À certains égards, je ressens la même chose à propos du projet Adam dans l’ensemble. C’est un film pas drôle et instantanément oubliable qui le joue trop prudemment et dit les mêmes vieilles choses sur la parentalité. Reynolds est dans une position similaire. Il semble avoir atteint son apogée en jouant lui-même – bien que Deadpool 3 soit encore à venir, il y a au moins deux suites à Red Notice aux côtés de Dwayne Johnson et Gal Gadot, et je ne mettrais pas ça au-delà de Netflix pour voir The Adam Project comme une “franchise entrée”. Dieu, je déteste ce terme.

Tout cela est dû au fait que Reynolds a joué la sécurité, depuis le succès de Dead Pool. (En partie parce que Reynolds a eu sa part d’échecs.) Il ne veut pas se rendre aux réalisateurs, c’est pourquoi il les choisit simplement ces jours-ci. Sur Deadpool 2, le réalisateur Tim Miller – qui a réalisé le premier Dead Pool film – a été essentiellement viré parce que sa vision ne correspondait pas à celle de Reynolds. Miller voulait prendre des risques créatifs, mais Reynolds était heureux de rester dans sa voie.

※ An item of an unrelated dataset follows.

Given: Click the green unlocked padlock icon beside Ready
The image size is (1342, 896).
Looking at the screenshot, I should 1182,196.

Reynolds a depuis transféré son personnage dans d’autres univers, notamment le spin-off de Fast & Furious Hobbs & Shaw, le film Pokémon Détective Pikachu (qui était également censé être un démarreur de franchise, mais qui a apparemment échoué) et l’action de Michael Bay. thriller 6 Underground (un autre démarreur de franchise raté, avec Netflix reconnaissant que cela n’a pas fonctionné).

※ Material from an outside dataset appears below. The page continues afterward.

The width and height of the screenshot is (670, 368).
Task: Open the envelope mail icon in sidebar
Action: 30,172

Et plus récemment, la comédie d’action de jeu vidéo Free Guy (qui a été éclairée pour une suite). Levy s’est fait réalisateur de Reynolds – mais leurs deux collaborations sont finalement des films à calories vides. Pour être tout à fait honnête, le shtick de Reynolds a vieilli. Cela doit cesser. Mais j’ai mis The Adam Project 2 dans l’univers, donc je suppose que celui-là est sur moi ?

Le projet Adam est publié le vendredi 11 mars à 13 h 30 IST sur Netflix dans le monde entier.